Holding On To Daniel’s Court Tales

Richard D. Patterson*

I. Daniel In The Critics’ Court

Probably no other conclusion concerning the writing of the book of Daniel has been so widely embraced than that the composition of its first six chapters is to be sharply distinguished from that of the latter half of the book.
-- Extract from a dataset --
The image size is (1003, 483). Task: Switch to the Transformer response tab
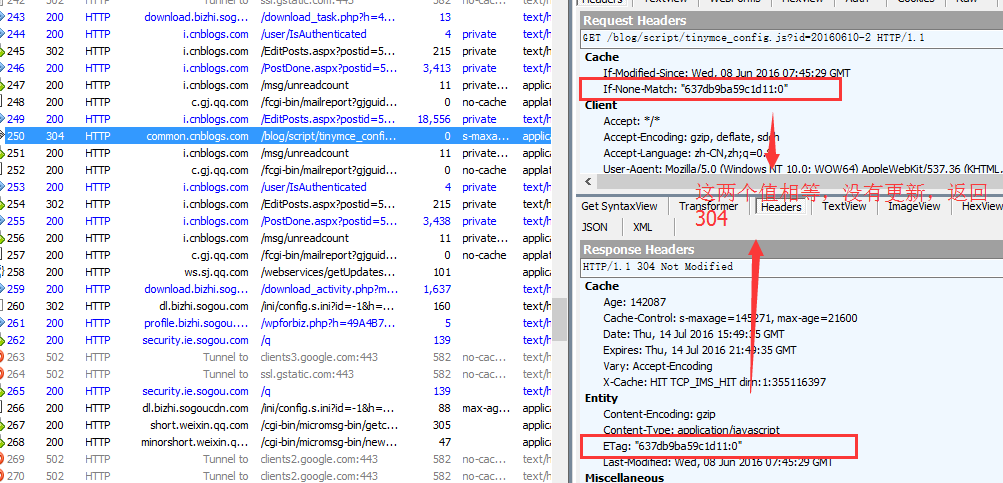[708, 206]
Indeed J. J. Collins observes: “The first six chapters of the book contain material which is older than the later chapters, and this material has been re-edited in Maccabean times to attain a redactional unity with the apocalyptic vision of chs. 7–12.”1 Although this opinion falls somewhat short of universal acceptance,2 it may be taken as established that the vast majority of critical scholarship holds that the final form of the book of Daniel is a second-century-BC—hence predominantly Maccabean—product, either through the work of one author/editor3 or as a result of a final redactor who reworked the earlier material.4 Even a widely-used, conservative

* Richard Patterson is professor of Old Testament at Liberty Baptist Theological Seminary, Box 20000, Lynchburg, VA 24506–8001.

volume concludes: “Chs. 1–6, expressed in the third person, may well have been written by someone else about Daniel.”5

While the book of Daniel is generally taken to have reached its final form in the second century BC, chaps. 1–6 are held to reflect an earlier period.6 Scholarly opinion has largely focused on the Greek period, no earlier than the third century BC. “Cc. 1–6 … are pre-Maccabaean, composed in Babylonia: they may be roughly assigned to the 3d cent., to an age not earlier than the division of Alexander’s empire by the Diadochi.”7 Eissfeldt is willing to allow some of the material of chaps. 1–6 to stem from the Persian era: “Since the narratives of i-vi take place at the Babylonian and Persian courts, and contain much that well reflects the conditions there, … the most likely assumption is that their material does go back to the Persian period.”8 Although an occasional scholar may thus admit to a pre-Greek period, certainly any thought of a still earlier...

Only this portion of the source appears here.